[Records excerpted from a collection]
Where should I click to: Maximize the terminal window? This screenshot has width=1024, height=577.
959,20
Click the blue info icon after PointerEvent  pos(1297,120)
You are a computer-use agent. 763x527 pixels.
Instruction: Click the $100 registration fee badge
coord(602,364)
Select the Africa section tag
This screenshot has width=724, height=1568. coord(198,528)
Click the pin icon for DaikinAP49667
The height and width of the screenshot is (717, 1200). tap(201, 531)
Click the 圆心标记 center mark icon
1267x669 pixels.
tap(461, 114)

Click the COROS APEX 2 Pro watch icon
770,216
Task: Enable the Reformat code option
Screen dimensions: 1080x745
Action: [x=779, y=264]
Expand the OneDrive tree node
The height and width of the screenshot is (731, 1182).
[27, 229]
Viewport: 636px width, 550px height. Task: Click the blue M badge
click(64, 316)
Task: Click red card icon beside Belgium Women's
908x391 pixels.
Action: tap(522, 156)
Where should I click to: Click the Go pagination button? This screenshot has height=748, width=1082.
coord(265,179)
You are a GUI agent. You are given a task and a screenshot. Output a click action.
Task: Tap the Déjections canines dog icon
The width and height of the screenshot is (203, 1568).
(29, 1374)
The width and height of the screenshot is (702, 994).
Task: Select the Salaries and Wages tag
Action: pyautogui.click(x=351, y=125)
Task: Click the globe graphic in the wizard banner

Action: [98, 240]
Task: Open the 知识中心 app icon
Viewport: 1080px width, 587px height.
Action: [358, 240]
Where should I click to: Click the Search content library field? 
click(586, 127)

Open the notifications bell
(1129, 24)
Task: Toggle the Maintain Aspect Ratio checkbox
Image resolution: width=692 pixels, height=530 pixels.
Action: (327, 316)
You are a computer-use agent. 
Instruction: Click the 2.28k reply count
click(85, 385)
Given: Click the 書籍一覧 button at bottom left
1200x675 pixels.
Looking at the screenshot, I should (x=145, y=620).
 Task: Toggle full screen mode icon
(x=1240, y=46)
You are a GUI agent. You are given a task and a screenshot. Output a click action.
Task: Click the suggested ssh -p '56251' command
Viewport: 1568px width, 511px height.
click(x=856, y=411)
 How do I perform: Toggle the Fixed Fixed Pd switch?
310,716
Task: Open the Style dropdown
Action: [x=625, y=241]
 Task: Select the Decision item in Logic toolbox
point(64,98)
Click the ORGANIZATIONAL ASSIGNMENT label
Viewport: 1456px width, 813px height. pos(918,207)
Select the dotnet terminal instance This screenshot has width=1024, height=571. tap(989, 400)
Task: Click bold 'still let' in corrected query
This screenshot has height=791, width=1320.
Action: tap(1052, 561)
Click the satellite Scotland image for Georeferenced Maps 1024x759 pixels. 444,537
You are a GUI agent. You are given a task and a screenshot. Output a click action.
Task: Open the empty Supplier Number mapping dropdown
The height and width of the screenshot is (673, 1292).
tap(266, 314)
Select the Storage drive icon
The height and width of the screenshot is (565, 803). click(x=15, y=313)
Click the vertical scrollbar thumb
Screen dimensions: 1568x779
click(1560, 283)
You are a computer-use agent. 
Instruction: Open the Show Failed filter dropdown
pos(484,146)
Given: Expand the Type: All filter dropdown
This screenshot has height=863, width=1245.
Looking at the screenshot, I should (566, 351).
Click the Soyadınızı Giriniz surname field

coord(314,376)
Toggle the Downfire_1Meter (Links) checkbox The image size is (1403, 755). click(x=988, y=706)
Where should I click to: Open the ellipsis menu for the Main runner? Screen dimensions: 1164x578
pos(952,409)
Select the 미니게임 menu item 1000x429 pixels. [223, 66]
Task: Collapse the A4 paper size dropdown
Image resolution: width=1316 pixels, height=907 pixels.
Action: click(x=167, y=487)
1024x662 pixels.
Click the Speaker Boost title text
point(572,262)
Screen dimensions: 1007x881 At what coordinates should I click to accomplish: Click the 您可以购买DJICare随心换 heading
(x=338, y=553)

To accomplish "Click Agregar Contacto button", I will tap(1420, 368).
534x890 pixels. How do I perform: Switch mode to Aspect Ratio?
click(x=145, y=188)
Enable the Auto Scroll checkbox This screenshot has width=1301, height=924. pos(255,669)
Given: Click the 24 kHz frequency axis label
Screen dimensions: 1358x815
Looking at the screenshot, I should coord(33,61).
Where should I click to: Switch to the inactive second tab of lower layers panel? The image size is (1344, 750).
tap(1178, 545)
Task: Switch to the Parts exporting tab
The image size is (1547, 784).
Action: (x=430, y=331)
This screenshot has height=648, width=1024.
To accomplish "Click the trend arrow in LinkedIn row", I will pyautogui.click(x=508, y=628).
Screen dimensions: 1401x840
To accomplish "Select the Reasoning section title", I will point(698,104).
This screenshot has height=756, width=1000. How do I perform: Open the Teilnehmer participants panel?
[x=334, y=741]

#### Problem
Set down only the lines running from the line with "Where should I click to: Switch" to the end of the entries above, both included, exactly as they stand.

#### Answer section
Where should I click to: Switch to the inactive second tab of lower layers panel? The image size is (1344, 750).
tap(1178, 545)
Task: Switch to the Parts exporting tab
The image size is (1547, 784).
Action: (x=430, y=331)
This screenshot has height=648, width=1024.
To accomplish "Click the trend arrow in LinkedIn row", I will pyautogui.click(x=508, y=628).
Screen dimensions: 1401x840
To accomplish "Select the Reasoning section title", I will point(698,104).
This screenshot has height=756, width=1000. How do I perform: Open the Teilnehmer participants panel?
[x=334, y=741]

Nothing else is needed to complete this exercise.